*** Raw data ***

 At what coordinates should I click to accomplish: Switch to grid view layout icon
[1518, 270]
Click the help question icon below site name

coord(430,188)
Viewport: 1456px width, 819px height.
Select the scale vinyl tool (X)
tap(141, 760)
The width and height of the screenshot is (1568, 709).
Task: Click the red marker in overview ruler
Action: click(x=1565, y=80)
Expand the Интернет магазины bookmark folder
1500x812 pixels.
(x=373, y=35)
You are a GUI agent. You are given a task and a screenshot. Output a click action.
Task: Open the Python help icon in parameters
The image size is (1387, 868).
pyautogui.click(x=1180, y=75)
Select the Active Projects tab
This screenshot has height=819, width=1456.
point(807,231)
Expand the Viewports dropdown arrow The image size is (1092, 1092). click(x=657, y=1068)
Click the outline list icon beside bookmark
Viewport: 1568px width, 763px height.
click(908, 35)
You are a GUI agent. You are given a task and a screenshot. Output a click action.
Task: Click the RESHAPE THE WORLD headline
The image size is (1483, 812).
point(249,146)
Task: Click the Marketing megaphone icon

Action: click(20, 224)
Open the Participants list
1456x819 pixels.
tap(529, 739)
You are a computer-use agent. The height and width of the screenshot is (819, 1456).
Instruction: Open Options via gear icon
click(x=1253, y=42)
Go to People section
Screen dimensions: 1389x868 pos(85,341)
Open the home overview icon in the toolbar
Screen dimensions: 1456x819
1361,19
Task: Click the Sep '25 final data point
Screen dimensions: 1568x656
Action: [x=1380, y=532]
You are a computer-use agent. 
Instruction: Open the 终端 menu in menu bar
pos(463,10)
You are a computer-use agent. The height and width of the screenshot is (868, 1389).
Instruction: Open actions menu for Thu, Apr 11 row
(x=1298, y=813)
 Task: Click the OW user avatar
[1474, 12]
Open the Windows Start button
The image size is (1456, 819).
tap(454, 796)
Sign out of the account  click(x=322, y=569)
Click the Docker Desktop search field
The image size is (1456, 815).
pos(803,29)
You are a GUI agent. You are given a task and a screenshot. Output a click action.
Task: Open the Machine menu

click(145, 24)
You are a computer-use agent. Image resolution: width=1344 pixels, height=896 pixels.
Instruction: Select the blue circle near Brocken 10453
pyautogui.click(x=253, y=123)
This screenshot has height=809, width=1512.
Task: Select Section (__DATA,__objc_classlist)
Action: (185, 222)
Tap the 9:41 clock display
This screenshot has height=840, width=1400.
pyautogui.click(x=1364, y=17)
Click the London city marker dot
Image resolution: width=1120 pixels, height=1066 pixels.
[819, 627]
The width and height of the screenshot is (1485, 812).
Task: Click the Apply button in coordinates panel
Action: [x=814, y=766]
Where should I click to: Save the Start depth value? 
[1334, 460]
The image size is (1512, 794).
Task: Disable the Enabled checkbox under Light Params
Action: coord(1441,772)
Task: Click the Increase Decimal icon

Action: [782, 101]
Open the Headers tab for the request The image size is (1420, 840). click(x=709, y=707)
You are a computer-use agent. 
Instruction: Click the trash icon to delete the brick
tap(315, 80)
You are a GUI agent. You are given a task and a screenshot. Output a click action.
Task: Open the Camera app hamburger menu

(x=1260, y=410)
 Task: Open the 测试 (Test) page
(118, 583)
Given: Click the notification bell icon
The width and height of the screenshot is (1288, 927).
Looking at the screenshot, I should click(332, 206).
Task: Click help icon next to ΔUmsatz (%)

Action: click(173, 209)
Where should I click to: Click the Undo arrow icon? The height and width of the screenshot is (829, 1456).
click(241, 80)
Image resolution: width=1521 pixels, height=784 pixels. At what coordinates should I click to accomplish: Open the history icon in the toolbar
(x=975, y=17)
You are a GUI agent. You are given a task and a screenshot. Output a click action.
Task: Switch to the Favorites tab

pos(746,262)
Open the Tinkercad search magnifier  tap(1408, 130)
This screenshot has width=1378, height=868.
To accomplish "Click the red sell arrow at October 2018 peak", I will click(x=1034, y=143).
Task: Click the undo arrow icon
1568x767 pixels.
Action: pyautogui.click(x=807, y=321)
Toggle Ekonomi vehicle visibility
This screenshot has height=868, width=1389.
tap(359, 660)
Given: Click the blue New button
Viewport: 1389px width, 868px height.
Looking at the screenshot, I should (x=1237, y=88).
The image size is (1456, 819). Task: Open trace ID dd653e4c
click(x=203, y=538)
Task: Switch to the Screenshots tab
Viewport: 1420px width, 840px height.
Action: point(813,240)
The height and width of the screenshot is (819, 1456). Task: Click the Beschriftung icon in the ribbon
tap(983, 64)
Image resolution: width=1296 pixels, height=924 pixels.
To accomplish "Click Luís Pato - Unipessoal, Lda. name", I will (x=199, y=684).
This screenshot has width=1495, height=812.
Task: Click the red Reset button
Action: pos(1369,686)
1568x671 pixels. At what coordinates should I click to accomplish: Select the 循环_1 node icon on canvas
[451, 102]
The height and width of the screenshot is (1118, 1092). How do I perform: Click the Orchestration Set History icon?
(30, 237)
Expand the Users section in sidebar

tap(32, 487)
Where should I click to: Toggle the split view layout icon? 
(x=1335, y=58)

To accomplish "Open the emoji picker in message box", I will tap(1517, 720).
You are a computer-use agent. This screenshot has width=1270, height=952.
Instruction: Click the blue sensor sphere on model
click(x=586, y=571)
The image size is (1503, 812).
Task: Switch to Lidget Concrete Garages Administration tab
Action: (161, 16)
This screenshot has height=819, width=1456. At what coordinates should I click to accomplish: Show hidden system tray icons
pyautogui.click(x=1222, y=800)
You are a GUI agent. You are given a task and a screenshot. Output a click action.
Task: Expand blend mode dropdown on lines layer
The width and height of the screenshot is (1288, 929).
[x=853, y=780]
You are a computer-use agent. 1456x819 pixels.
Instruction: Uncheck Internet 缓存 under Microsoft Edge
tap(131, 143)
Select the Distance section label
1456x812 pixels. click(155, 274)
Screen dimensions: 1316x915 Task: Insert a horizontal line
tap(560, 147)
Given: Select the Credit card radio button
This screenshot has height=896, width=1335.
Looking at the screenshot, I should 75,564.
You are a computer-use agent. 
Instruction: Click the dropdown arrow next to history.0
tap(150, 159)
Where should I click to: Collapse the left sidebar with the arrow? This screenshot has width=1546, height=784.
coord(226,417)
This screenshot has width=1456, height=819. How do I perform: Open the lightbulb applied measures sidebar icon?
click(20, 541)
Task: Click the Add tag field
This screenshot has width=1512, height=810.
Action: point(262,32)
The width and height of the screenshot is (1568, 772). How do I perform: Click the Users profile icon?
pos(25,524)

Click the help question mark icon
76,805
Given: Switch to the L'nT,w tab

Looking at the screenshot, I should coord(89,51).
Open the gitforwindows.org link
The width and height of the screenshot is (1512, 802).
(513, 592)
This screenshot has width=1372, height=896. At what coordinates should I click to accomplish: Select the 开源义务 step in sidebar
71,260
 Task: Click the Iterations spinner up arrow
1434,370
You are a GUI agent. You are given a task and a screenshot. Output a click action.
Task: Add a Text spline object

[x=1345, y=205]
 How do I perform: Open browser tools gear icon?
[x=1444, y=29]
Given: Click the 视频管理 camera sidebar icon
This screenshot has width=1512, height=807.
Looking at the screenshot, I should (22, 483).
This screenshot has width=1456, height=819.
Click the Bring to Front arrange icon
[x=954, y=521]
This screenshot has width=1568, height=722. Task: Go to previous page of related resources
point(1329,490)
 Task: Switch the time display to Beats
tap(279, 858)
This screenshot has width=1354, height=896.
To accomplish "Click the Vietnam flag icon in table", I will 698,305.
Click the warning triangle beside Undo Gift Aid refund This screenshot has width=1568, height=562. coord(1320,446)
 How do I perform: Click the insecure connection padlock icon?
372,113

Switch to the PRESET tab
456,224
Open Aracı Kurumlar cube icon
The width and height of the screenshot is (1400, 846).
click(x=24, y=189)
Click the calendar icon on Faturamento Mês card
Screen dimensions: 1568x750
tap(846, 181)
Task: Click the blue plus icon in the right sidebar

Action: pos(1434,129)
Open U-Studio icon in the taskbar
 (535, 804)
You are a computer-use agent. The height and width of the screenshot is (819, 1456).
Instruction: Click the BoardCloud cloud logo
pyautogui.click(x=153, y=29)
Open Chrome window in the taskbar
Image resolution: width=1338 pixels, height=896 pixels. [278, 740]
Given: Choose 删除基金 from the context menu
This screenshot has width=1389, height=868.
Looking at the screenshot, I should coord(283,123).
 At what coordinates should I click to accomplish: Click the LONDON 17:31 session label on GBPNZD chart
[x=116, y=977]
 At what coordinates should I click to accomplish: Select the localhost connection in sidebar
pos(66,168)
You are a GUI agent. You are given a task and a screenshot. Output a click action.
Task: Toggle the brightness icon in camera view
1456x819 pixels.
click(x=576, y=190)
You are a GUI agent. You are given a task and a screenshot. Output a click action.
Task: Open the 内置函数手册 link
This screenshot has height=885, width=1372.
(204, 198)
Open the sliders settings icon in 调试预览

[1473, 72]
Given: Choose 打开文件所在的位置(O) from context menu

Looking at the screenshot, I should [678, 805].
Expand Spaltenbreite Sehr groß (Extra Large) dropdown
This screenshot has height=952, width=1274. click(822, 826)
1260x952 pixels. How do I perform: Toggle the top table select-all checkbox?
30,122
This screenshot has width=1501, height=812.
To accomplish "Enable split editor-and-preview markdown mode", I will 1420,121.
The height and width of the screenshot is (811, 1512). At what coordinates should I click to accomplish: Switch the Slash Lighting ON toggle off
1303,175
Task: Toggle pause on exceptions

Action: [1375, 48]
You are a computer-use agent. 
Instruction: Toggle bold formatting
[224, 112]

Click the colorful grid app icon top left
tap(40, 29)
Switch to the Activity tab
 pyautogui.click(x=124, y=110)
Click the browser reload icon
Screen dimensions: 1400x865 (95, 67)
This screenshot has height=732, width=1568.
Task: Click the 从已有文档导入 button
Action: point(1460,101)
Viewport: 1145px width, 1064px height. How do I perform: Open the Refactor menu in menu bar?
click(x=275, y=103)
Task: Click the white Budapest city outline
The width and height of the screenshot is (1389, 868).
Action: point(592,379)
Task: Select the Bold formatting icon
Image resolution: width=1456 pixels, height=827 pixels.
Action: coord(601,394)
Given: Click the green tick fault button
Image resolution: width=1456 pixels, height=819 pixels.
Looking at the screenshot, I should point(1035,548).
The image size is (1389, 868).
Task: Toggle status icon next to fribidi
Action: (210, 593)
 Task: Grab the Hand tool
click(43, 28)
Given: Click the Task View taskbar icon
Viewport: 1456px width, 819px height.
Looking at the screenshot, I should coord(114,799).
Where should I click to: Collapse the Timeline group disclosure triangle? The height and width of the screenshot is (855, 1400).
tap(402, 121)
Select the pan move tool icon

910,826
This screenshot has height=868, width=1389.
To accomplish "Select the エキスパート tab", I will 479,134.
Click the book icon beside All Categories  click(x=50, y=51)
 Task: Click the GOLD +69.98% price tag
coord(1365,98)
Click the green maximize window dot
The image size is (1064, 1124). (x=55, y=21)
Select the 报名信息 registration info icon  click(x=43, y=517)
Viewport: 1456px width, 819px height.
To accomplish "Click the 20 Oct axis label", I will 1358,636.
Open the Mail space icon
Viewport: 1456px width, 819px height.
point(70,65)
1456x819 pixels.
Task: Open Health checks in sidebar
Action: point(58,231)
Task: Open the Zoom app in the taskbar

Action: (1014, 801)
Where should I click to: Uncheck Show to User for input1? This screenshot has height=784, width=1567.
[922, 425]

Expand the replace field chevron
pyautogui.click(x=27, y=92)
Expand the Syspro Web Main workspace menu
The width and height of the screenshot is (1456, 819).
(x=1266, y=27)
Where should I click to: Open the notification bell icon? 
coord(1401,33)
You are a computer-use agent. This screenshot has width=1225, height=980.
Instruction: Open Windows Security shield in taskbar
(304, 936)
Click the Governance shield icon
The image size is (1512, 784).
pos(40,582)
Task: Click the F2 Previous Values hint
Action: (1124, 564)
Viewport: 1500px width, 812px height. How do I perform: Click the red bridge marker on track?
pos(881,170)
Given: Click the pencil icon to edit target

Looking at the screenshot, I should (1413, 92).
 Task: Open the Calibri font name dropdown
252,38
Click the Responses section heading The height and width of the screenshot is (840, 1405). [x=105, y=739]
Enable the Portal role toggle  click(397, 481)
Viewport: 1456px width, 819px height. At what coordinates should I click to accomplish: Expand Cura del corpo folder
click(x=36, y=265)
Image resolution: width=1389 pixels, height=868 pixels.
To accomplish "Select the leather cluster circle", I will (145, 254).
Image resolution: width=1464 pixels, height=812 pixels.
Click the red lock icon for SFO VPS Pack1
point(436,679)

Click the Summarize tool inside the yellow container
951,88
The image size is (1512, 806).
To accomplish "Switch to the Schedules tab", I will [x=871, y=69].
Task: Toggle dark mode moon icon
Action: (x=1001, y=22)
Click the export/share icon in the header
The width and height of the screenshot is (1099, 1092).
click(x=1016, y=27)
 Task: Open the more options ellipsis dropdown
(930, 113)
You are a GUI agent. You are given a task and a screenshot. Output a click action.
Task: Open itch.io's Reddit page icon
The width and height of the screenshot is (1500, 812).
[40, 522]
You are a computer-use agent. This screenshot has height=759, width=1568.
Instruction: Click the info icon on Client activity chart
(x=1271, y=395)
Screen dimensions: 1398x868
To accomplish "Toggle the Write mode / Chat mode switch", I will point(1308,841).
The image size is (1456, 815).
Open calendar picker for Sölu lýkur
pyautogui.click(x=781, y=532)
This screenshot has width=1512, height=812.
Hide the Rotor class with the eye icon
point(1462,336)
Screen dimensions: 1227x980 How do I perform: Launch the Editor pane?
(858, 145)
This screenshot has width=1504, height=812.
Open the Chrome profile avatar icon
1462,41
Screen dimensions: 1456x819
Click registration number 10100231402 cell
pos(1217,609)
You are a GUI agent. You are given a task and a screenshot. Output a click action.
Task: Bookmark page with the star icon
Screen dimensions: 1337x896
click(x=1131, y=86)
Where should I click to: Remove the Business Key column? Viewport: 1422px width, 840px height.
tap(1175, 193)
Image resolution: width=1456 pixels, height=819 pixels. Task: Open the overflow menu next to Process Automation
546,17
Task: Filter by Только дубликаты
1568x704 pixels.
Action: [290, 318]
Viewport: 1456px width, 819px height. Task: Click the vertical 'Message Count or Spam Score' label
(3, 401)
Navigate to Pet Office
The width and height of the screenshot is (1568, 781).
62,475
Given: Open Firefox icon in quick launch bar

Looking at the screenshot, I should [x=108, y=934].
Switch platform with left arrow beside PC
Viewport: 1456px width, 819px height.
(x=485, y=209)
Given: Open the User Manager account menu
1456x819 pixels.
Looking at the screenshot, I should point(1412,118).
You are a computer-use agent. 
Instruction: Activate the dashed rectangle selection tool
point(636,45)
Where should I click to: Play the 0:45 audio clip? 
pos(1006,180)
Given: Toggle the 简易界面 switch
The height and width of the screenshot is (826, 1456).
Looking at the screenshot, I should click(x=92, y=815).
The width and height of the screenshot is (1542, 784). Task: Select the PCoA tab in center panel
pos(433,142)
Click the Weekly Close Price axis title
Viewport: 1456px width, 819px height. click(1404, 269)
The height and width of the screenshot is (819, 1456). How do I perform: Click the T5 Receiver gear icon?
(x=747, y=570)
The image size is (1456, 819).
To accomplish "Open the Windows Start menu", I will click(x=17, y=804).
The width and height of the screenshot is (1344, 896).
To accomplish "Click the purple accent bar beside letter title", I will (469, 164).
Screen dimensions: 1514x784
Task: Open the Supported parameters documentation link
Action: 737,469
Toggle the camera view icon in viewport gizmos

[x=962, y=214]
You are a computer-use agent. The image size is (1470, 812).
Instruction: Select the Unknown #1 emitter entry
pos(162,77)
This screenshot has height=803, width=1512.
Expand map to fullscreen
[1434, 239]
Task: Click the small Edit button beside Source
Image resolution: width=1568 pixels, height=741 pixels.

*** End of Raw data ***

▶ **Task objective**: Everything from the line containing "Task: Bookmark page with the star icon" through the line containing "Given: Open the User Manager account menu" in the material above should be retyped exactly, both ends included, and nothing more.

▶ **Written solution**:
Task: Bookmark page with the star icon
Screen dimensions: 1337x896
click(x=1131, y=86)
Where should I click to: Remove the Business Key column? Viewport: 1422px width, 840px height.
tap(1175, 193)
Image resolution: width=1456 pixels, height=819 pixels. Task: Open the overflow menu next to Process Automation
546,17
Task: Filter by Только дубликаты
1568x704 pixels.
Action: [290, 318]
Viewport: 1456px width, 819px height. Task: Click the vertical 'Message Count or Spam Score' label
(3, 401)
Navigate to Pet Office
The width and height of the screenshot is (1568, 781).
62,475
Given: Open Firefox icon in quick launch bar

Looking at the screenshot, I should [x=108, y=934].
Switch platform with left arrow beside PC
Viewport: 1456px width, 819px height.
(x=485, y=209)
Given: Open the User Manager account menu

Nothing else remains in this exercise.